Selected extract |
· · · · · · ·

Again, it’s your hypothetical. I don’t find it particularly realistic as a guide to individual human behavior and expected results, but the real question is, “what are you trying to demonstrate?” If you point is simply that compound interest sure is impressive if one guarantees double digit returns for 32 years. Well, sure. I don’t think ayone is going to argue. I don’t even think anyone disagrees that people could live more cheaply if they forgo insurance and lucuries and manage to avoid significant financial setbacks. I’m just not sure exactly what those two points are supposed to demonstrate about disparities in wealth. People who already have a lot of money could live on $16,000 a year and invest the rest, too. I doubt they will, though, because wealth is usually desired for the things to which it can be applied, not for the thing itself.

flowbark, Paul Krugman is easily as biased as the Heritage Foundation.

I found some more data that may be worthwhile. http://www.house.gov/jec/middle/mobility/mobility.htm

This is from Dick Armey’s study group, so take it as biased. However, it does break down the Treasy department statistics on income mobility, and here are some results:

There is a table here: http://www.house.gov/jec/middle/mobility/tbl-1.gif which shows mobility by quintile. The chart ranks people by quintile in 1979, then ranks the same people by quintile in 1988. Here are some interesting results.

· · · · · · ·

Excerpted data |
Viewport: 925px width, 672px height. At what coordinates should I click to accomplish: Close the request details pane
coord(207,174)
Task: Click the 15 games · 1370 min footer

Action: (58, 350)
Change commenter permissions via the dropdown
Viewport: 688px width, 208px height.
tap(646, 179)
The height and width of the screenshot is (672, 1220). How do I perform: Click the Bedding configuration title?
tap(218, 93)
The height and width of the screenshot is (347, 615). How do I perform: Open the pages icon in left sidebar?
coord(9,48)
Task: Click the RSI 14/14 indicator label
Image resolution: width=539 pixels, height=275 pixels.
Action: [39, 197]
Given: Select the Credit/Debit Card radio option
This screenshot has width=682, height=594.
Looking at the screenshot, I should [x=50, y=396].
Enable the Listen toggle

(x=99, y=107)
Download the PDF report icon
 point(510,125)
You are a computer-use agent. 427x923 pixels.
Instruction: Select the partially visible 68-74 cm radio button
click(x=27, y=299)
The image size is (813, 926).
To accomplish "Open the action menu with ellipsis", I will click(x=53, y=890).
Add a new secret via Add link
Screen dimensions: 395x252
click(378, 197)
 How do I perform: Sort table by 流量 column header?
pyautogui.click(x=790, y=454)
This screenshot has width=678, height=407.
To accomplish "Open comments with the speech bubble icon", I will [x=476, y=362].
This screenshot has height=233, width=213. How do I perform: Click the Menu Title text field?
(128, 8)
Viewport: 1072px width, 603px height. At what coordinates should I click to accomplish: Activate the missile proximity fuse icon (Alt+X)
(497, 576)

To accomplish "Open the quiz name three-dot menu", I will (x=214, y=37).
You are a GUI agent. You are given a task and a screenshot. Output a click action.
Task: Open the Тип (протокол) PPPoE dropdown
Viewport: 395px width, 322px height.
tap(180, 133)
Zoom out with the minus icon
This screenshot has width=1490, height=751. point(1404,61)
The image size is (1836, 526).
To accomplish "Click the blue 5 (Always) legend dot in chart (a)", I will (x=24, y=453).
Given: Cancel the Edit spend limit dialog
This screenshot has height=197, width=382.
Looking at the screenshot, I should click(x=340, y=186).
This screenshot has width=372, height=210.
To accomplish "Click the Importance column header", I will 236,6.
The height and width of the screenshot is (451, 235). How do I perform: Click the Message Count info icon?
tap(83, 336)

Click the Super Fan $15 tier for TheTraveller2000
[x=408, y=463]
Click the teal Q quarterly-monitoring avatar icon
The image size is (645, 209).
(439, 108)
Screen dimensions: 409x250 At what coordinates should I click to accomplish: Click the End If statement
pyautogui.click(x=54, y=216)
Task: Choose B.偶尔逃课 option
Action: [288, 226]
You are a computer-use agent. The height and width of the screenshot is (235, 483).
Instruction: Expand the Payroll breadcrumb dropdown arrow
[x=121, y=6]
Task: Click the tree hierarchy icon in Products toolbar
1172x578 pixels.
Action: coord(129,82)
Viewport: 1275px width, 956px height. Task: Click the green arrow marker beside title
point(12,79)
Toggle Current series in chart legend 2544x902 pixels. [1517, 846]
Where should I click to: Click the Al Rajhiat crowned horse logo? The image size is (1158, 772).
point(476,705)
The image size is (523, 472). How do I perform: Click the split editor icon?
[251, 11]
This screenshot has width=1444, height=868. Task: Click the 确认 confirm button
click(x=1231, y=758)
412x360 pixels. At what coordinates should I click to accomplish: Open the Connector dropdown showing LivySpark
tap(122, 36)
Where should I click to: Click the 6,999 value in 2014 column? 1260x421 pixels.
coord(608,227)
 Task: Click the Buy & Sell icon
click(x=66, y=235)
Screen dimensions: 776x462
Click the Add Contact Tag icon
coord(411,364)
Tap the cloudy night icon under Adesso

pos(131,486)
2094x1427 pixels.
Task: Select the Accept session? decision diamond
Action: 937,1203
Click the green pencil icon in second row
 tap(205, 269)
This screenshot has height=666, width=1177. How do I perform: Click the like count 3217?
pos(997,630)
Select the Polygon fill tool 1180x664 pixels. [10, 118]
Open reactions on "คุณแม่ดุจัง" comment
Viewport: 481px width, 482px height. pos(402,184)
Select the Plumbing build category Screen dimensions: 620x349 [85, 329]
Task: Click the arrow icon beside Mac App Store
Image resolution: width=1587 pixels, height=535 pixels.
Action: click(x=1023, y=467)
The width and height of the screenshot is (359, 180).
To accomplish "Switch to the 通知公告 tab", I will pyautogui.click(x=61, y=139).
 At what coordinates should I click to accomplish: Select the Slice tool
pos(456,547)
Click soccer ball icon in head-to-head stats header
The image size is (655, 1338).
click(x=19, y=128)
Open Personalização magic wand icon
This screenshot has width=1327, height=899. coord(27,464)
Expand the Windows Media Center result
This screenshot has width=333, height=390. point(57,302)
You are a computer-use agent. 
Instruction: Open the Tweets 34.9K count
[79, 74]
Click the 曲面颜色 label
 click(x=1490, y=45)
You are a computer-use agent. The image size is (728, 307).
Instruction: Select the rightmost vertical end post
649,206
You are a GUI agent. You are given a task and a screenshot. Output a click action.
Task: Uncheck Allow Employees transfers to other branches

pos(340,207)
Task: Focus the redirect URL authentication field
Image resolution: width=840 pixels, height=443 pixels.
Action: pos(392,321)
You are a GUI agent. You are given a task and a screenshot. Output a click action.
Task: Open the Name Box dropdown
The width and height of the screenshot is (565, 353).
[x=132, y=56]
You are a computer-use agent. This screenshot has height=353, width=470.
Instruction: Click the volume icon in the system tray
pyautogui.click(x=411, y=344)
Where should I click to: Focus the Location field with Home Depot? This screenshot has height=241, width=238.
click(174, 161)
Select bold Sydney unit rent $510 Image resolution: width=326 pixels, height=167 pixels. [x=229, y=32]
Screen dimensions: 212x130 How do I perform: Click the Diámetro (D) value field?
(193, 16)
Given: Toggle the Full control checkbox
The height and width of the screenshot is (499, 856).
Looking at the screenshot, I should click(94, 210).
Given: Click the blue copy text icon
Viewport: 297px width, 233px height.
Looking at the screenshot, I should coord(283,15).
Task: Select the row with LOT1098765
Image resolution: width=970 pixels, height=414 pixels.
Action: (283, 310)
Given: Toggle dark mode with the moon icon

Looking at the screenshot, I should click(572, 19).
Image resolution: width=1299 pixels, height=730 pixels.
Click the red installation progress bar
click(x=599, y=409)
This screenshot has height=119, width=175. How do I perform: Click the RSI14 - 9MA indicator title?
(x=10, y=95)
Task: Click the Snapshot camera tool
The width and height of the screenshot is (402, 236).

· · · · · · ·

Task requirements |
1 > Copy the rows word for word, starting with the first row and going on through the line with "I will 236,6.".
2 > Carry on the text about wealth disparities and income mobility from the point where it stops.

Responses |
1 >
Viewport: 925px width, 672px height. At what coordinates should I click to accomplish: Close the request details pane
coord(207,174)
Task: Click the 15 games · 1370 min footer

Action: (58, 350)
Change commenter permissions via the dropdown
Viewport: 688px width, 208px height.
tap(646, 179)
The height and width of the screenshot is (672, 1220). How do I perform: Click the Bedding configuration title?
tap(218, 93)
The height and width of the screenshot is (347, 615). How do I perform: Open the pages icon in left sidebar?
coord(9,48)
Task: Click the RSI 14/14 indicator label
Image resolution: width=539 pixels, height=275 pixels.
Action: [39, 197]
Given: Select the Credit/Debit Card radio option
This screenshot has width=682, height=594.
Looking at the screenshot, I should [x=50, y=396].
Enable the Listen toggle

(x=99, y=107)
Download the PDF report icon
 point(510,125)
You are a computer-use agent. 427x923 pixels.
Instruction: Select the partially visible 68-74 cm radio button
click(x=27, y=299)
The image size is (813, 926).
To accomplish "Open the action menu with ellipsis", I will click(x=53, y=890).
Add a new secret via Add link
Screen dimensions: 395x252
click(378, 197)
 How do I perform: Sort table by 流量 column header?
pyautogui.click(x=790, y=454)
This screenshot has width=678, height=407.
To accomplish "Open comments with the speech bubble icon", I will [x=476, y=362].
This screenshot has height=233, width=213. How do I perform: Click the Menu Title text field?
(128, 8)
Viewport: 1072px width, 603px height. At what coordinates should I click to accomplish: Activate the missile proximity fuse icon (Alt+X)
(497, 576)

To accomplish "Open the quiz name three-dot menu", I will (x=214, y=37).
You are a GUI agent. You are given a task and a screenshot. Output a click action.
Task: Open the Тип (протокол) PPPoE dropdown
Viewport: 395px width, 322px height.
tap(180, 133)
Zoom out with the minus icon
This screenshot has width=1490, height=751. point(1404,61)
The image size is (1836, 526).
To accomplish "Click the blue 5 (Always) legend dot in chart (a)", I will (x=24, y=453).
Given: Cancel the Edit spend limit dialog
This screenshot has height=197, width=382.
Looking at the screenshot, I should click(x=340, y=186).
This screenshot has width=372, height=210.
To accomplish "Click the Importance column header", I will 236,6.

2 >
First, the poorest. After nine years, 86% in the bottom quintile had managed to move out of it. And contrary to Krugman’s assertion, it’s not the case that they just moved from one boundary to the next. Fully 65% of all the people who were in the bottom quintile in 1979 had raised their incomes two quintiles or more within nine years. 40% of all the people in the bottom quintile were in the top two quintiles within 9 years. That’s significant mobility!

It also makes sense. Absent inheritance, most people move through at least three quintiles during their lives, and people with college educations probably go through all five. I’ve been through all five myself.

It would be interesting to break this down by age.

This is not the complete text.